▸ **Source text**
Code Ferret created JENA-1489:
---------------------------------

             Summary: models written twice on RDFConnection
                 Key: JENA-1489
                 URL: https://issues.apache.org/jira/browse/JENA-1489
             Project: Apache Jena
          Issue Type: Bug
          Components: Fuseki, Jena, TDB
    Affects Versions: Jena 3.7.0
         Environment: Jena 3.7.0-Snapshot, Java 1.8.0_131 on Mac OS 10.13.3, 
Java 1.8.0_151-8u151-b12-1~deb9u1-b12 on Debian Stretch
            Reporter: Code Ferret


*Problem*: I am transferring models via {{RDFConnection}} to {{TDB}} and seeing 
doubling of blank nodes in _some_ graphs as though the same model is written a 
second time *after* a commit during the transfer. I apologize in advance for 
the length of this report.

▸ **Tasks to carry out**
- 1) Which components does the Jena issue report list for this bug?
- 2) Could you carry the Jena issue report forward, picking up right after its final sentence?
The records come from a separate source and have no connection to the Jena issue report.

▸ **Given records**
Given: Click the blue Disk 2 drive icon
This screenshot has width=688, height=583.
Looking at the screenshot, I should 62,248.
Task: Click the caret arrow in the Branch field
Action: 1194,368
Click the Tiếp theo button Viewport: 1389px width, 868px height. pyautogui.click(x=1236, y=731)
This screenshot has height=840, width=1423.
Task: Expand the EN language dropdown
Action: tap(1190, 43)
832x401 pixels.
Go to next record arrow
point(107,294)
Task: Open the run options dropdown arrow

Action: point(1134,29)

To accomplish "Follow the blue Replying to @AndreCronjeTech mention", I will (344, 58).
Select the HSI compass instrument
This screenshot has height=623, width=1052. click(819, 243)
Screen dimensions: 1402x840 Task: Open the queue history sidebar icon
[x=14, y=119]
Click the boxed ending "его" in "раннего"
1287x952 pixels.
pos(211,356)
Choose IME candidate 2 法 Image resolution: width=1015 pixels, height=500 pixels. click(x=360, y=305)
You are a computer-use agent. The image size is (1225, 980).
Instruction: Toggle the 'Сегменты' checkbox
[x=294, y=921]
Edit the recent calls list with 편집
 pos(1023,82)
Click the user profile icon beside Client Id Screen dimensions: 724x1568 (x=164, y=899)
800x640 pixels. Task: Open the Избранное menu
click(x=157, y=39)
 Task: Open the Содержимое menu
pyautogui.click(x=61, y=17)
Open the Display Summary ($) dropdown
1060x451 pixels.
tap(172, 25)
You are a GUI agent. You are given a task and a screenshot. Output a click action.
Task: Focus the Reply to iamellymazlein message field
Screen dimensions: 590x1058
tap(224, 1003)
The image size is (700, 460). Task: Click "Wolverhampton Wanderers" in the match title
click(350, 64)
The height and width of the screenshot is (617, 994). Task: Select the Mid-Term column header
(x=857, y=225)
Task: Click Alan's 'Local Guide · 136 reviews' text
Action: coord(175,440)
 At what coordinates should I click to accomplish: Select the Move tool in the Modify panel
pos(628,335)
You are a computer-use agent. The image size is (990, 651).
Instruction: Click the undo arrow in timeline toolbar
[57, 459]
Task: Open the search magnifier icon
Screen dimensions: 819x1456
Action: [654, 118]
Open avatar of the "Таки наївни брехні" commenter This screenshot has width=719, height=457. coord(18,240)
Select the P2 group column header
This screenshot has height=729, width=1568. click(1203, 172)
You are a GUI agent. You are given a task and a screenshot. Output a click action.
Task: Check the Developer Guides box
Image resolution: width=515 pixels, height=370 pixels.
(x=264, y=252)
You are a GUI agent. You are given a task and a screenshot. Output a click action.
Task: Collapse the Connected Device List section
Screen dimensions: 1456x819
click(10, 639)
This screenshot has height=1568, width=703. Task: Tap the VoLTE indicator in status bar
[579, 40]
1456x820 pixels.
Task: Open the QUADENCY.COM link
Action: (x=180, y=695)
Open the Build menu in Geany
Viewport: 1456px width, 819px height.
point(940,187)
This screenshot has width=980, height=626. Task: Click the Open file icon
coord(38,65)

▸ **Task-by-task outputs**
- 1) Fuseki, Jena, TDB

- 2)
*Details*: We have a collection of entity types: Persons, Items, Works and so 
on. Each entity is a graph in a ttl file in a per type git repo. For each type, 
the ttl files are read from the corresponding repo into models and the models 
are added to a {{Dataset}} until the number of triples in the dataset exceeds a 
threshold, e.g., 50,000 triples. When the threshold is exceeded then the 
dataset is loaded to Fuseki via an RDFConnection:
{code:java}
fuConn = RDFConnectionFactory.connect(baseUrl, baseUrl+"/query", 
baseUrl+"/update", baseUrl+"/data");
{code}
which is opened once at the beginning of loading all entity types. The kernel 
of loading is performed via:
{code:java}
    private static void loadDatasetSimple(final Dataset ds) {
        if (!fuConn.isInTransaction()) {
            fuConn.begin(ReadWrite.WRITE);
        }
        fuConn.loadDataset(ds);
        fuConn.commit();
    }
{code}
The {{loadDatasetSimple}} is called until all of the entities of a given type 
have been loaded from the corresponding repo. Since there may be some models 
not yet transferred after reading in all of the entities of a given type then a 
finish method is called:
{code:java}
    static void finishDatasetTransfers() {
        // if map is not empty, transfer the last one
        if (currentDataset != null) {
            loadDatasetSimple(currentDataset);
        }
    }
{code}
After loading a given type of entity the next type in a list of types to 
transfer is processed as described above and this is when the problem is 
noticed.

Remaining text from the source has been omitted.